The key idea is simple: instead of running each simulation sequentially, InferenceBatcher collects inference requests from multiple concurrent simulations and batches them together for more efficient GPU computation.
Basic setup#
To use InferenceBatcher, you need to:
Create a predict unit as usual
Wrap it with
InferenceBatcherUse
batcher.batch_predict_unitinstead of the original predict unit in your simulation functions
from fairchem.core import pretrained_mlip
from fairchem.core.calculate import FAIRChemCalculator, InferenceBatcher
# Create a predict unit
predict_unit = pretrained_mlip.get_predict_unit("uma-s-1p1")
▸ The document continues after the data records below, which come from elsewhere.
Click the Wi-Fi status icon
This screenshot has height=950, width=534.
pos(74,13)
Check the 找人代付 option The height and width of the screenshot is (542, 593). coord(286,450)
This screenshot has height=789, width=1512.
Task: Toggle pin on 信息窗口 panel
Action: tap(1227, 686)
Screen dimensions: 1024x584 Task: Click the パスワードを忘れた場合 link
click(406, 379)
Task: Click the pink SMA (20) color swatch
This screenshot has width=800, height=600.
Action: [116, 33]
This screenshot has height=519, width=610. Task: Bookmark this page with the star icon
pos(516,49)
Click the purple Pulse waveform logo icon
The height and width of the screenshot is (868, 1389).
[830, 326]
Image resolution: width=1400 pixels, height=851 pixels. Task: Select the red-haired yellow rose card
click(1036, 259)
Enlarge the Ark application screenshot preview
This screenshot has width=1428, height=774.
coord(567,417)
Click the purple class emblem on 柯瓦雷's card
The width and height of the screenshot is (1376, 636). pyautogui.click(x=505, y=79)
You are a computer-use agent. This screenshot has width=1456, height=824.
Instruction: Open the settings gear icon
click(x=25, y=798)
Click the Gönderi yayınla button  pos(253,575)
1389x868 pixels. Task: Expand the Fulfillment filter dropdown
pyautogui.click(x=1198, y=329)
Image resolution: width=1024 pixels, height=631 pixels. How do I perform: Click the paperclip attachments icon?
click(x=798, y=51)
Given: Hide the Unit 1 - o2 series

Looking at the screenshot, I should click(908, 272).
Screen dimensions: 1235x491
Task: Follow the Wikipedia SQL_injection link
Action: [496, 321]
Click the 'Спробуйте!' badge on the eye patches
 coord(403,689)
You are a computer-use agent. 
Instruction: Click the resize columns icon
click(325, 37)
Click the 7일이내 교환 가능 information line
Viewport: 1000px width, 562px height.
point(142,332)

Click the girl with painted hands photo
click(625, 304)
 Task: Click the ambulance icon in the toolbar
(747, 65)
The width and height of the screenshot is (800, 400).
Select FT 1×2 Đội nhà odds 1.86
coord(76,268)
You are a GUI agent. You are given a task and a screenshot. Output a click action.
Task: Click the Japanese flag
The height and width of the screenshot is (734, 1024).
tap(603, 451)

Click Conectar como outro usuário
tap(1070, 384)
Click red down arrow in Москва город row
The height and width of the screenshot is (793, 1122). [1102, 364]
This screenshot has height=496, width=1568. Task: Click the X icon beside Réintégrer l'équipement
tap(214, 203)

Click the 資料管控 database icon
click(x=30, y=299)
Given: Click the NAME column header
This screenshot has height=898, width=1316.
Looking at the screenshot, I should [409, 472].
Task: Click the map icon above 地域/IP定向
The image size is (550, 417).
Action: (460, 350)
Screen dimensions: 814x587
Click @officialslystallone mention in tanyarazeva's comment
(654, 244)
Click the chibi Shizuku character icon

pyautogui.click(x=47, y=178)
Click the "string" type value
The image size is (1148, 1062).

# Wrap it with InferenceBatcher
batcher = InferenceBatcher(
predict_unit, concurrency_backend_options=dict(max_workers=32)
)
The max_workers parameter controls how many concurrent simulations can run concurrently.
Writing simulation functions#
The only requirement for using InferenceBatcher is to write your simulation logic as a function that takes an Atoms object and a predict unit as arguments:
from ase.build import bulk
from ase.filters import FrechetCellFilter
from ase.optimize import LBFGS
def run_relaxation(atoms, predict_unit):
"""Run a structure relaxation and return the final energy."""
calc = FAIRChemCalculator(predict_unit, task_name="omat")
atoms.calc = calc
opt = LBFGS(FrechetCellFilter(atoms), logfile=None)
opt.run(fmax=0.02, steps=100)
return atoms.get_potential_energy()
Running batched relaxations#
Once you have your simulation function, you can run it in batched mode using the executor’s map or submit methods:
Using executor.map#
from functools import partial
# Create a list of structures to relax
prim_atoms = [
bulk("Cu"),
bulk("MgO", "rocksalt", a=4.2),
bulk("Si", "diamond", a=5.43),
bulk("NaCl", "rocksalt", a=3.8),
]
atoms_list = [make_supercell(atoms, 3 * np.identity(3)) for atoms in prim_atoms]
for atoms in atoms_list:
atoms.rattle(0.1)
# Create a partial function with the batch predict unit
run_relaxation_batched = partial(
run_relaxation, predict_unit=batcher.batch_predict_unit
)
# Run all relaxations in parallel with batched inference
relaxed_energies = list(batcher.executor.map(run_relaxation_batched, atoms_list))
Using executor.submit for more control#
If you need more control over the execution or want to process results as they complete:
# Create a new list of structures to relax
atoms_list = [make_supercell(atoms, 3 * np.identity(3)) for atoms in prim_atoms]
for atoms in atoms_list:
atoms.rattle(0.1)
# Submit all jobs
futures = [
batcher.executor.submit(run_relaxation, atoms, batcher.batch_predict_unit)
for atoms in atoms_list
]
# Collect results
relaxed_energies = [future.result() for future in futures]
Running batched molecular dynamics#
The same pattern works for molecular dynamics simulations:
from ase import units
from ase.md.langevin import Langevin
from ase.md.velocitydistribution import MaxwellBoltzmannDistribution
def run_nvt_md(atoms, predict_unit, temperature, traj_fname):
"""Run NVT molecular dynamics simulation."""
calc = FAIRChemCalculator(predict_unit, task_name="omat")
atoms.calc = calc
MaxwellBoltzmannDistribution(atoms, temperature, force_temp=True)
dyn = Langevin(
atoms,
timestep=2 * units.fs,
temperature_K=temperature,
friction=0.1,
trajectory=traj_fname,
loginterval=5,
)
dyn.run(100)
# Run batched MD simulations
run_md_batched = partial(
run_nvt_md, predict_unit=batcher.batch_predict_unit, temperature=300
)
futures = [
batcher.executor.submit(run_md_batched, atoms, traj_fname=f"traj_{i}.traj")
for i, atoms in enumerate(atoms_list)
]
# Wait for all simulations to complete
[future.result() for future in futures]
When to use an InferenceBatcher#
InferenceBatcher is most beneficial when:
Running many independent simulations on small to medium-sized systems
GPU utilization is low with serial execution
Each individual simulation has many inference steps (relaxations, MD)
When running batch inference over static structures, consider using the batch inference approach with AtomicData directly instead. For single large systems, consider using the MLIPParallelPredictUnit for graph parallel inference.